School Principal Privately Admits What 'Anti-racist' Curriculum Is Doing to White Kids

By Leah Barkoukis

The head of an elite private school in New York City privately admitted to a teacher that the institution is “demonizing white people for being born."

The call between math teacher Paul Rossi, who was later relieved of his duties after publicly criticizing the school’s anti-racist orthodoxy, and George Davidson, head of Grace Church School, took place on March 2. The two discussed wokeness at the school and how it’s affecting white students.

"Let me ask you something, George, because I think there's something very different about having a single experience where you make sense of it, right, and having a teacher, an authority figure, talk to you endlessly, every year, telling you, that because you have whiteness you are associated with evils, all these different evils," Rossi says to him. “These are moral evils, it's not the same as taking like a physical thing, because it doesn't affect your moral value. That's the problem.”

“The fact is that I'm agreeing with you that there has been a demonization that we need to get our hands around, in the way in which people are doing this understanding,” Davidson responds.

“So you agree that we're demonizing kids,” Rossi answers.

“We're demonizing ki—" Davison starts to say before cutting himself off, adding, “We're demonizing white people, for being born.”

“And are some of our students white people?” Rossi asks.

“Yes,” Davidson replies.

“Okay, so we're demonizing white kids,” Rossi says. “Why don't you just say it?”

"We are using language that makes them feel less than, for nothing that they are personally responsible for," Davidson responds.

The conversation was posted online by the civil rights organization Foundation Against Intolerance & Racism. FAIR is supporting Rossi, who was “relieved of his teaching duties” for his public criticism of the school on former New York Times editor Bari Weiss's Substack.

 On Monday, Rossi responded to the head of school's letter about him to his colleagues. 
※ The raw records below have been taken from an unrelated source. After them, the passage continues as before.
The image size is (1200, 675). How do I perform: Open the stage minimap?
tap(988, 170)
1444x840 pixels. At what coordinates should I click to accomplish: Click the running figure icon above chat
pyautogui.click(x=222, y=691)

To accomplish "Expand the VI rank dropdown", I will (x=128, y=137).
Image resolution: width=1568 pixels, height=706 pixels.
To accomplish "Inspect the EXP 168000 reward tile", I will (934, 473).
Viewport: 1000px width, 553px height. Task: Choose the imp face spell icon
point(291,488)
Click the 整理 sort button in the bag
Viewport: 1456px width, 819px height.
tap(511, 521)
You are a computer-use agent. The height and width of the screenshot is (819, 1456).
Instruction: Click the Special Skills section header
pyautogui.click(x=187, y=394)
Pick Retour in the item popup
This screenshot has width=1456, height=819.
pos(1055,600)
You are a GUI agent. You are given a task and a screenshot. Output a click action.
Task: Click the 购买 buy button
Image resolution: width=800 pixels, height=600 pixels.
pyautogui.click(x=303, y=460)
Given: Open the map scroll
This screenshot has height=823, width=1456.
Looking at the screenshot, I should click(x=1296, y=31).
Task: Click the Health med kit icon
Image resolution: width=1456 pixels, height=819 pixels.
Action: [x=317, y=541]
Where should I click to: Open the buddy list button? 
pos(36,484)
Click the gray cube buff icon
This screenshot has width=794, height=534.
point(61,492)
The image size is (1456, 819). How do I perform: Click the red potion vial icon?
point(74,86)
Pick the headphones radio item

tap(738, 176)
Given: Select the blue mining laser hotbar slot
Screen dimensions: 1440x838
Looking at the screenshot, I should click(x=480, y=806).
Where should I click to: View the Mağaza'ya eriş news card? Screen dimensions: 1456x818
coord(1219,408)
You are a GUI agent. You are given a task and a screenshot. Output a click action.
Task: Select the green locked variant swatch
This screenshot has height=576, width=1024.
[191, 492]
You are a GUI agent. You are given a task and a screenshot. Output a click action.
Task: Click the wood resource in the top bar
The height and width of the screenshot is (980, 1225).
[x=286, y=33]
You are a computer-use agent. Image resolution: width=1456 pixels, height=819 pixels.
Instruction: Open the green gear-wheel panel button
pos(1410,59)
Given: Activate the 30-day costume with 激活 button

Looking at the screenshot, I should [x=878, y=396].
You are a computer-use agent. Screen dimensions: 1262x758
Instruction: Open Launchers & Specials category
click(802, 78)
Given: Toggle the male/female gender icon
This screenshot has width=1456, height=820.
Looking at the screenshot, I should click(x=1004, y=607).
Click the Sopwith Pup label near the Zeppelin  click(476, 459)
"Grace's public story — the story it is telling to the press and to its own community — has been very different from what you have told me. In light of your statement that my essay 'contains glaring omissions and inaccuracies,' and in support of those who will inevitably be scared into silence by seeing the price I am now paying for speaking up, I am compelled to share what you have told me in our previous conversations."

According to the Daily Mail, a former parent at the school claimed students spend one week per month learning Critical Race Theory.